__Your task__:
Scan the material for the word "value" and copy each line where it occurs.

__Given records__:
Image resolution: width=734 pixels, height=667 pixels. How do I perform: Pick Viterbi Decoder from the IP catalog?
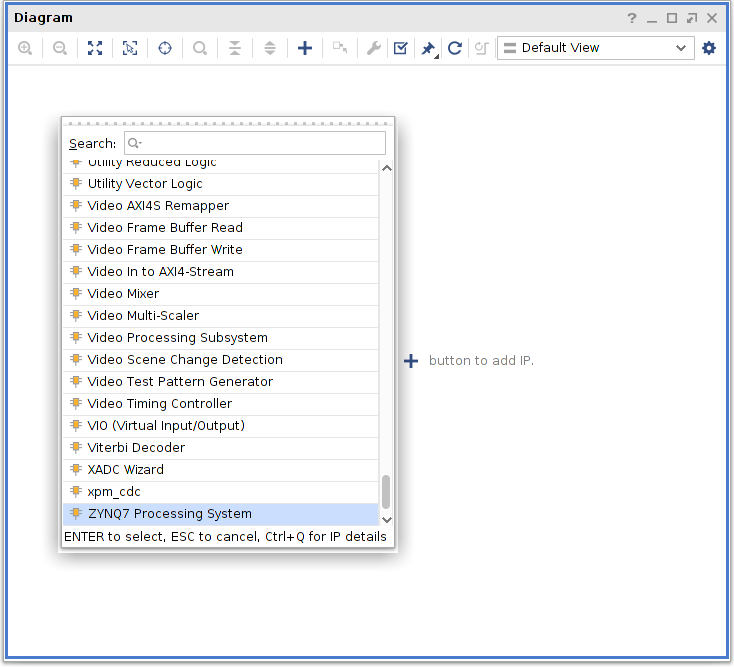[136, 448]
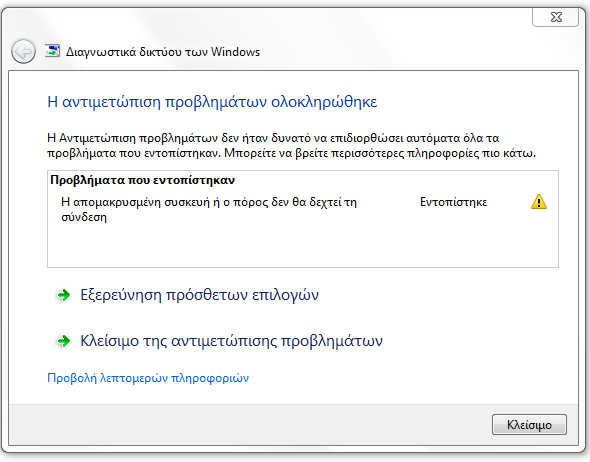Click the yellow warning triangle icon
Screen dimensions: 590x462
[539, 202]
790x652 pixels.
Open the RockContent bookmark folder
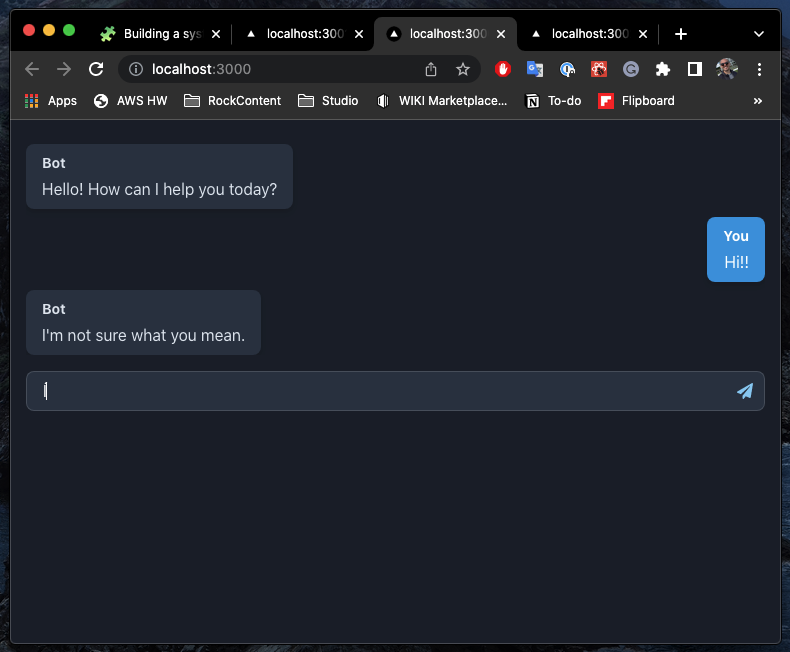coord(232,101)
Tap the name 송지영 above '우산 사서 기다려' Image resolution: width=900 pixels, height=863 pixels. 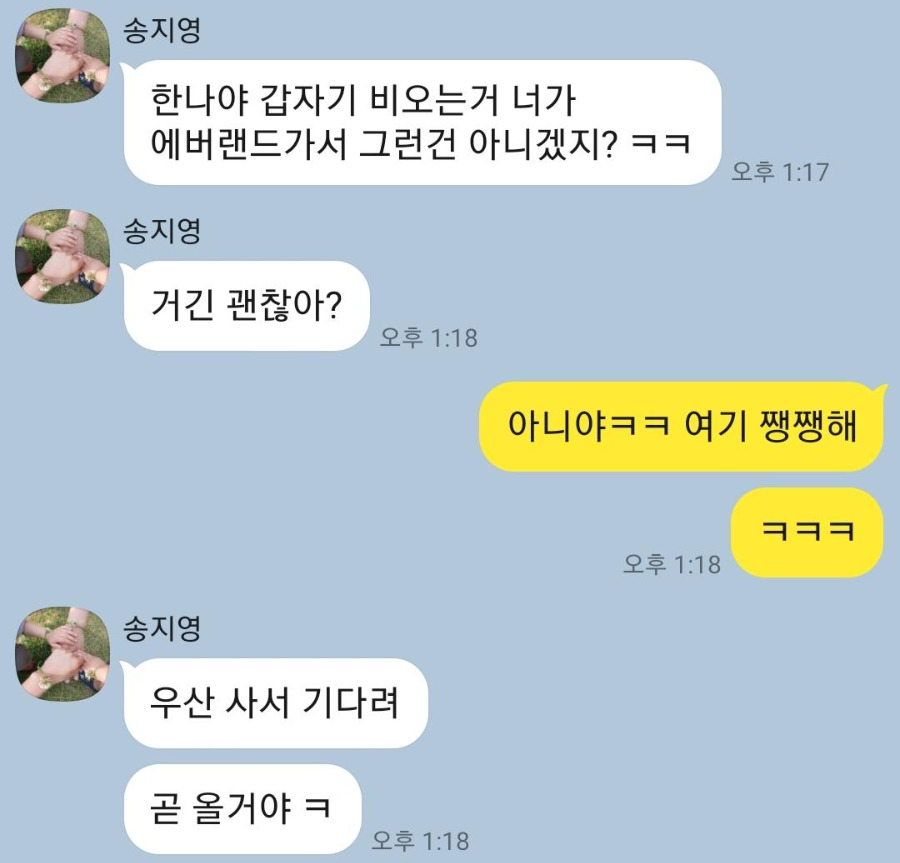(162, 628)
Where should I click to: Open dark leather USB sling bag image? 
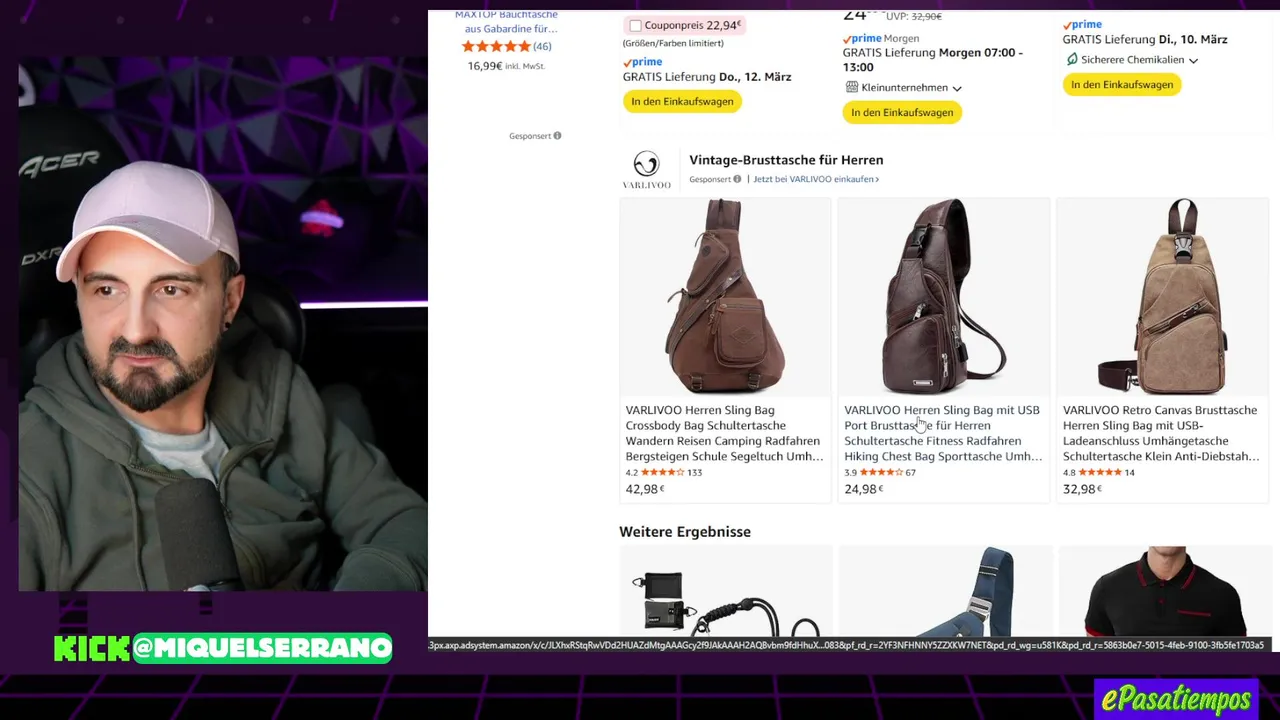[x=943, y=297]
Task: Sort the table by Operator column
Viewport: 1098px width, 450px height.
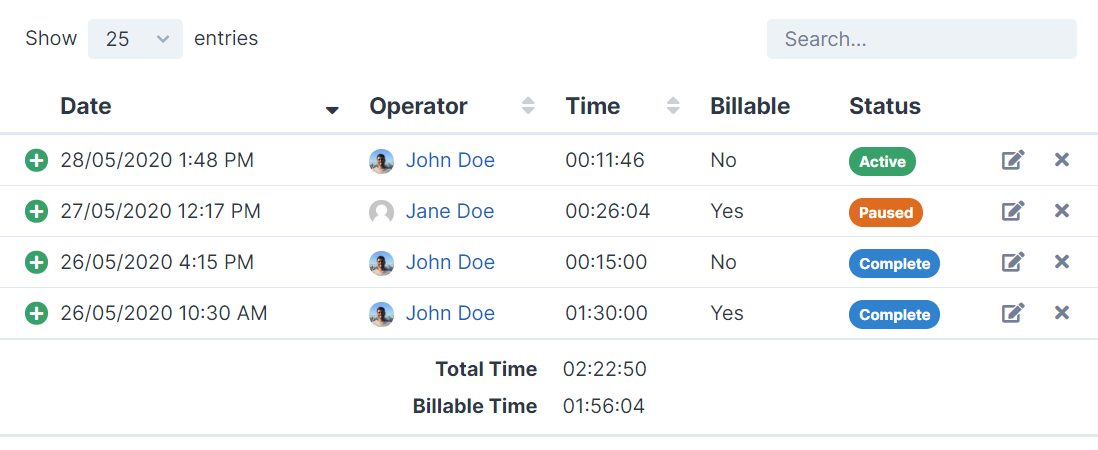Action: tap(418, 106)
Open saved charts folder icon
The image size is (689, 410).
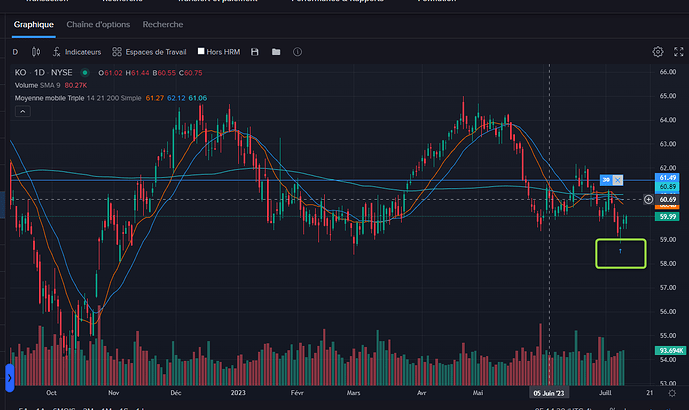(x=276, y=51)
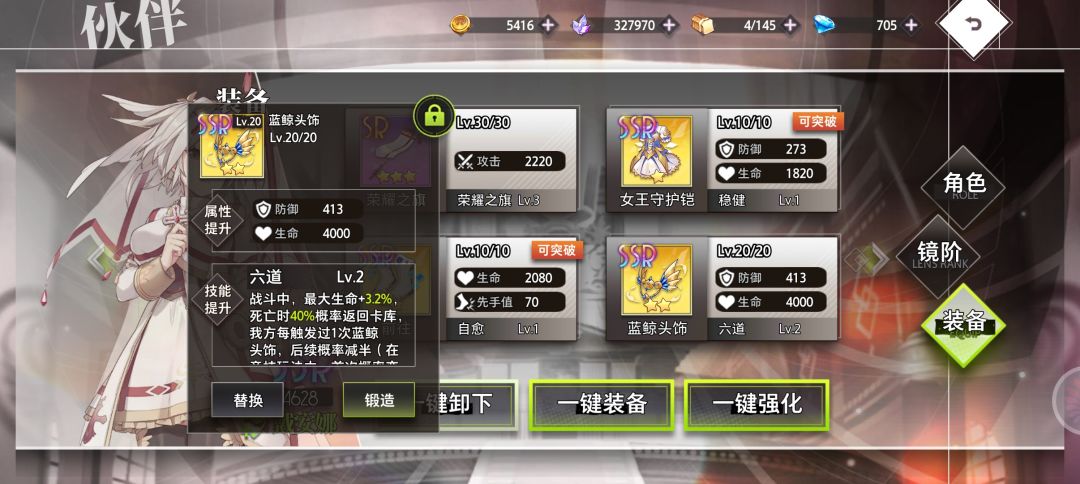1080x484 pixels.
Task: Click the 锻造 button
Action: pos(379,400)
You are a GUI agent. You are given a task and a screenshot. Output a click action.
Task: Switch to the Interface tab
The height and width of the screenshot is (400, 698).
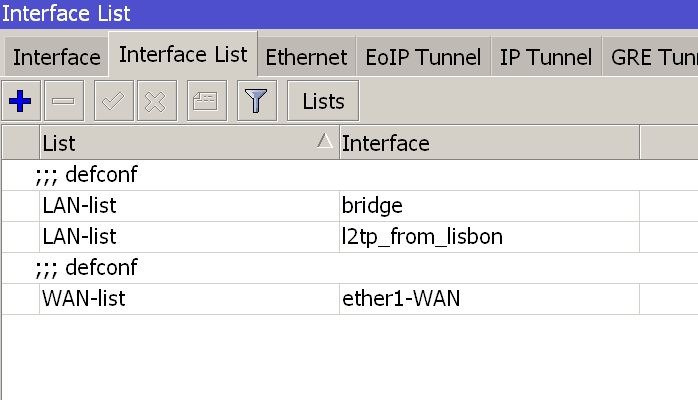click(x=57, y=57)
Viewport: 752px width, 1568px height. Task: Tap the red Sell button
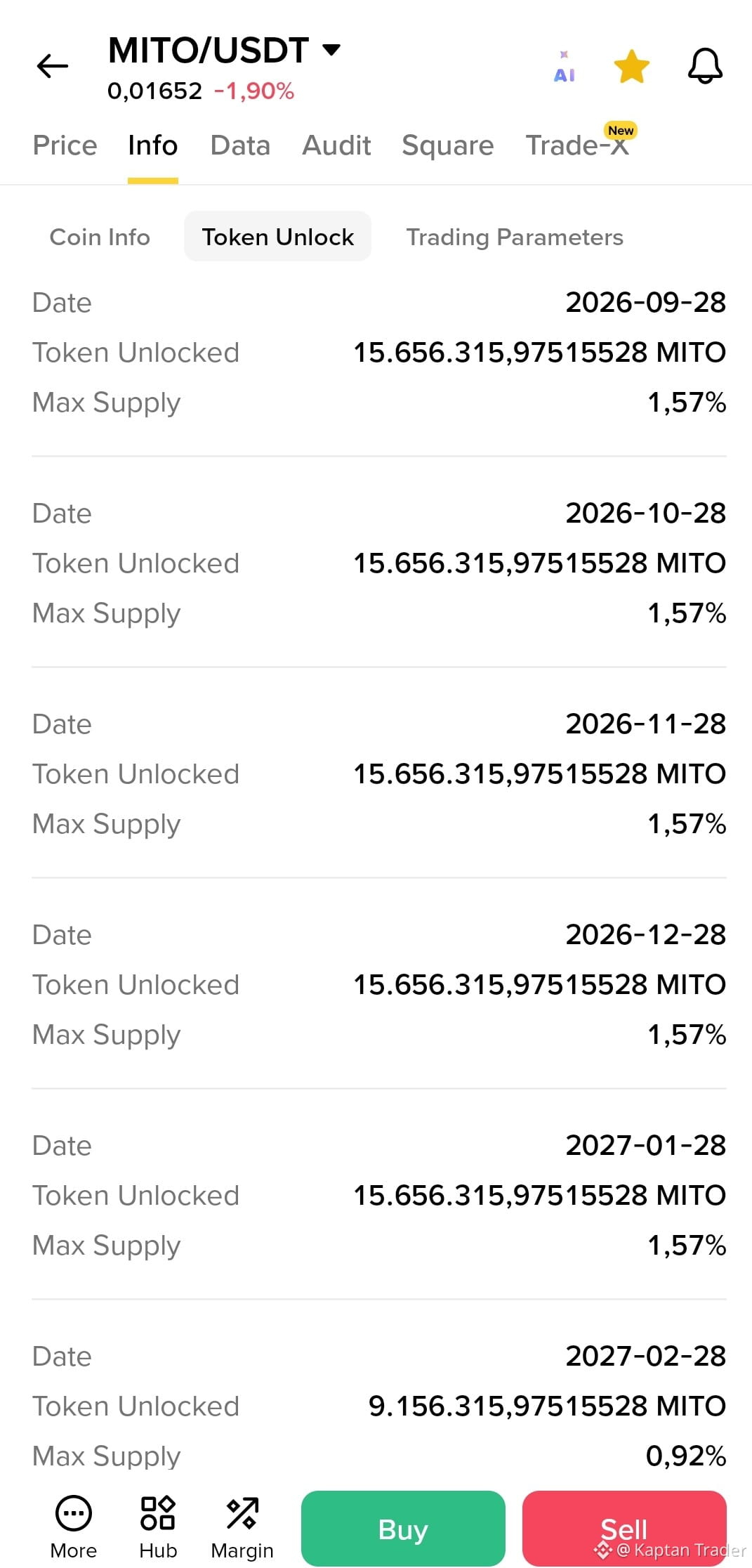point(624,1529)
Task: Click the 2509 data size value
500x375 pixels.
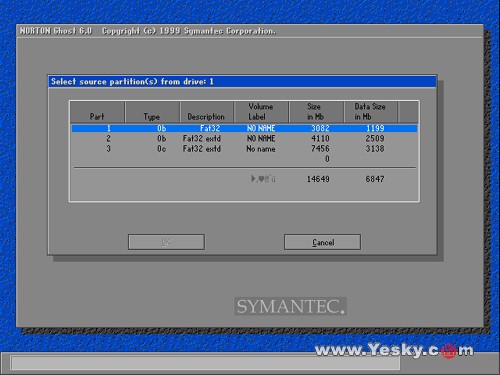Action: pos(375,138)
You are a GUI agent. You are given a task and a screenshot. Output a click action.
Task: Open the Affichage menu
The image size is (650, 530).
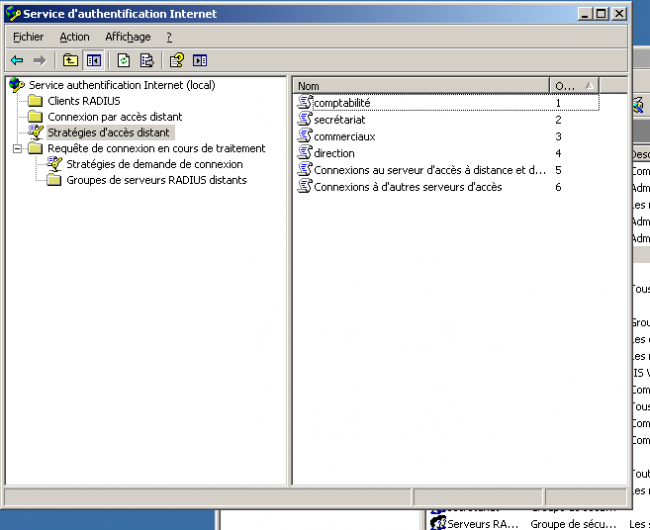pos(127,37)
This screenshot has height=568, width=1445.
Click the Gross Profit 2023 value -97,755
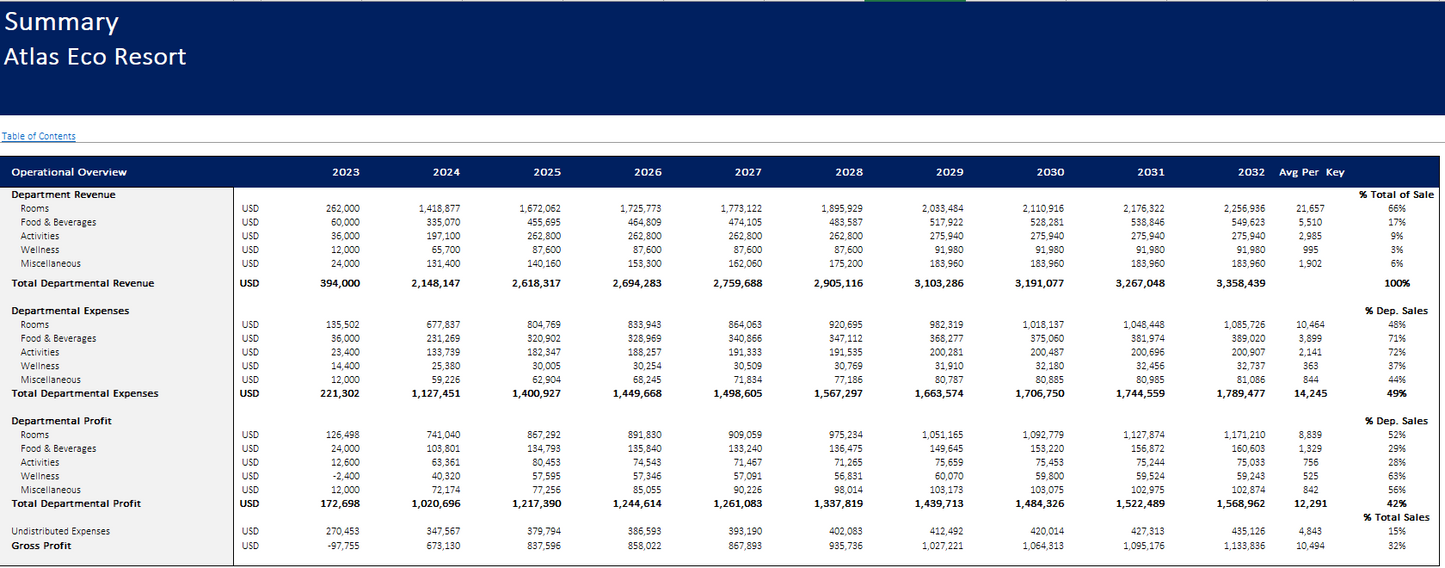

__Response area__:
Task: Click the 2509 data size value
Click the Gross Profit 2023 value -97,755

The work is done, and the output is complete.